Copy each line, word for word, from the one with "Task: Click the pencil icon beside Srore Sner" through the final line of the listing, but skip the pictures.

**** Recorded information ****

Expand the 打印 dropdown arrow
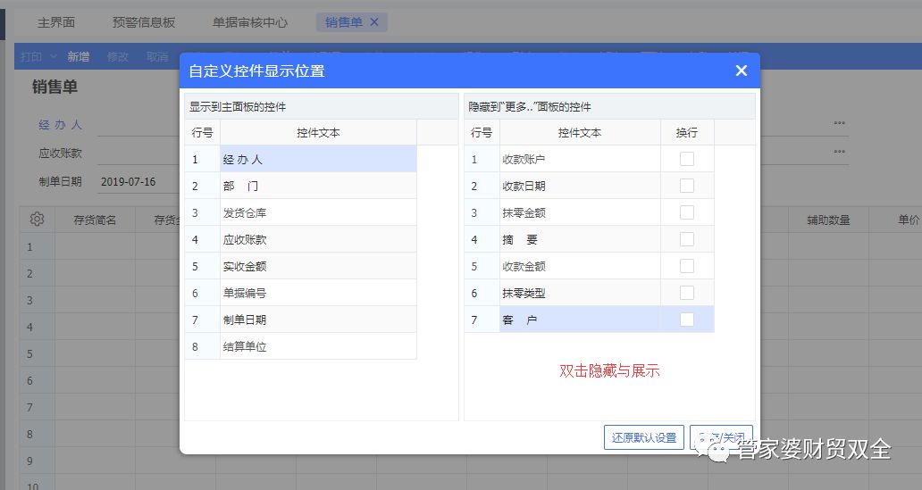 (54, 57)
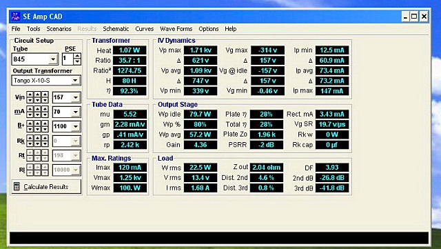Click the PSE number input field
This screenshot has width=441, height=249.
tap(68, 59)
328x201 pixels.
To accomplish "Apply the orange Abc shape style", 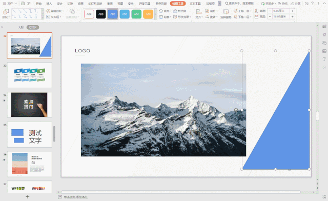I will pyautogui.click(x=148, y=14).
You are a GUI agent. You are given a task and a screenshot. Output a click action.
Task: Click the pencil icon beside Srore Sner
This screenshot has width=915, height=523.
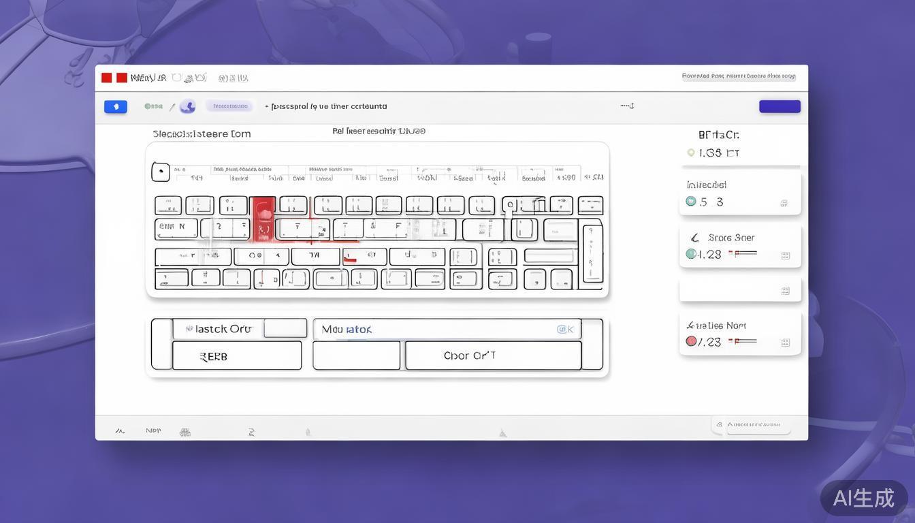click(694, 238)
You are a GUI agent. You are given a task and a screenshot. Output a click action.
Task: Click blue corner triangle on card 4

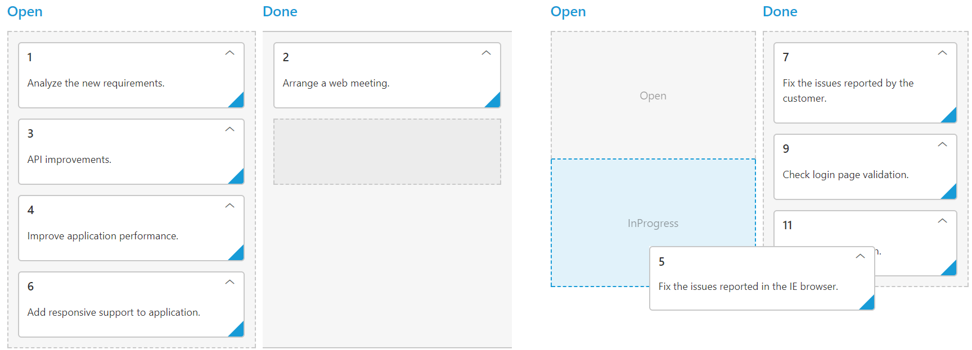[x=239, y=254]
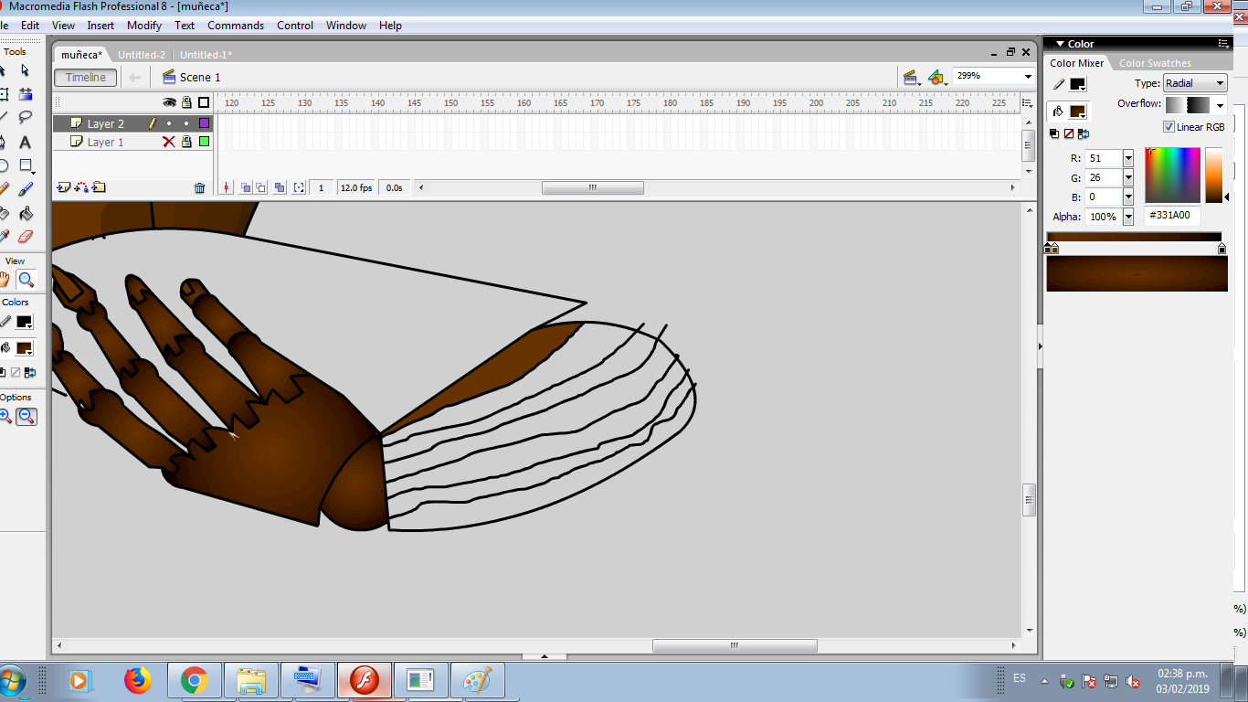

****

• Response to the task
Task: Click the pencil icon beside Srore Sner
This screenshot has width=915, height=523.
click(694, 238)
You are a GUI agent. You are given a task and a screenshot. Output a click action.
Task: Click blue corner triangle on card 4

[x=239, y=254]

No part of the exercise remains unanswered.